Task to complete:
In the listing below, locate the line containing "UPSC Age Calculator (208, 2411)" and the line containing "Your Email (228, 1241)". Output both of them and every line between, exactly as written, and nothing more.

Dataset records:
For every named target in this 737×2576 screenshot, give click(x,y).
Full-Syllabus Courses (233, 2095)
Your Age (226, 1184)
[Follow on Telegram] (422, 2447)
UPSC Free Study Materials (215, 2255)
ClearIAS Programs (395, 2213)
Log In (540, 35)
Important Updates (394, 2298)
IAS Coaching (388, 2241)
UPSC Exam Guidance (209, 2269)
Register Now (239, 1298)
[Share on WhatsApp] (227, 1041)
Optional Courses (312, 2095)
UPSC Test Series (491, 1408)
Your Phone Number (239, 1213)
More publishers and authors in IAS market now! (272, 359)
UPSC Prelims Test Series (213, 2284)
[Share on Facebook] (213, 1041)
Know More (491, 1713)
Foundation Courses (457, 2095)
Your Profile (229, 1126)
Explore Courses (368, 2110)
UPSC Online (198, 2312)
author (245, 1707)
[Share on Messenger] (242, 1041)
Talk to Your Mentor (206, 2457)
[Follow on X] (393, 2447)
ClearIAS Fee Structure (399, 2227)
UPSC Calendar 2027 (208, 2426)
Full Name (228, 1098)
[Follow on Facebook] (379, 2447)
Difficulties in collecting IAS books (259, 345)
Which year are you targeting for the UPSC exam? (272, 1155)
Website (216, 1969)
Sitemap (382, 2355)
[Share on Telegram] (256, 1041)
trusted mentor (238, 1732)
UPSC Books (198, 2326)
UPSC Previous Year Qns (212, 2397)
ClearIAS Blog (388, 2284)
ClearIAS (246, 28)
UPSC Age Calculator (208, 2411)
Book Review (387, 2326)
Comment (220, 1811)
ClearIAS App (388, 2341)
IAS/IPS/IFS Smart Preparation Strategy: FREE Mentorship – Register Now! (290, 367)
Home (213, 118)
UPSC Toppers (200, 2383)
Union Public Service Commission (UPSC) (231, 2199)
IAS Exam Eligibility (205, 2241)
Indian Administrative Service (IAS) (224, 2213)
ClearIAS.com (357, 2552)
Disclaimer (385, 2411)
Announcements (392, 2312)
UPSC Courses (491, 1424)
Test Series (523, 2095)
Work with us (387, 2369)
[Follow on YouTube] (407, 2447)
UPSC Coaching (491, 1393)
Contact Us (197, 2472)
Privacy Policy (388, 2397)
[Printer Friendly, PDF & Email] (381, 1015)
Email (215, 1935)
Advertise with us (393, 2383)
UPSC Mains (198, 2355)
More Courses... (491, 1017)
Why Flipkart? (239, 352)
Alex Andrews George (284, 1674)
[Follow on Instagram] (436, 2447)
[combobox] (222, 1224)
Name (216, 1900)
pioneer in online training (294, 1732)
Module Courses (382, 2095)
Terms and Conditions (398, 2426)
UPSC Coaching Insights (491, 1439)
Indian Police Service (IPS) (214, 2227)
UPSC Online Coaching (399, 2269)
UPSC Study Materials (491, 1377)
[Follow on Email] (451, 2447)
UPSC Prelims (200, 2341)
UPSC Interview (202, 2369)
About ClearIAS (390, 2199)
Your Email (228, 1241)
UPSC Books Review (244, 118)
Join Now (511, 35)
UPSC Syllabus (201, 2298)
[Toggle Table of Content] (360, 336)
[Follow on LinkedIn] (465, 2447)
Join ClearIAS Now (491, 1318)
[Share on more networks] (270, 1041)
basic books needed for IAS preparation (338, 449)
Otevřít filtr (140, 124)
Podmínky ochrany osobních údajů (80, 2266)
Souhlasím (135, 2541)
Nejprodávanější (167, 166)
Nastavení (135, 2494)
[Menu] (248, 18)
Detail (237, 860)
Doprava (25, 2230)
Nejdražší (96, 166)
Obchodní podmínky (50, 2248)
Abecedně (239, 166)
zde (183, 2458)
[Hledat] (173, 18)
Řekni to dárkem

Answer space:
UPSC Age Calculator (208, 2411)
Book Review (387, 2326)
Comment (220, 1811)
ClearIAS App (388, 2341)
IAS/IPS/IFS Smart Preparation Strategy: FREE Mentorship – Register Now! (290, 367)
Home (213, 118)
UPSC Toppers (200, 2383)
Union Public Service Commission (UPSC) (231, 2199)
IAS Exam Eligibility (205, 2241)
Indian Administrative Service (IAS) (224, 2213)
ClearIAS.com (357, 2552)
Disclaimer (385, 2411)
Announcements (392, 2312)
UPSC Courses (491, 1424)
Test Series (523, 2095)
Work with us (387, 2369)
[Follow on YouTube] (407, 2447)
UPSC Coaching (491, 1393)
Contact Us (197, 2472)
Privacy Policy (388, 2397)
[Printer Friendly, PDF & Email] (381, 1015)
Email (215, 1935)
Advertise with us (393, 2383)
UPSC Mains (198, 2355)
More Courses... (491, 1017)
Why Flipkart? (239, 352)
Alex Andrews George (284, 1674)
[Follow on Instagram] (436, 2447)
[combobox] (222, 1224)
Name (216, 1900)
pioneer in online training (294, 1732)
Module Courses (382, 2095)
Terms and Conditions (398, 2426)
UPSC Coaching Insights (491, 1439)
Indian Police Service (IPS) (214, 2227)
UPSC Online Coaching (399, 2269)
UPSC Study Materials (491, 1377)
[Follow on Email] (451, 2447)
UPSC Prelims (200, 2341)
UPSC Interview (202, 2369)
About ClearIAS (390, 2199)
Your Email (228, 1241)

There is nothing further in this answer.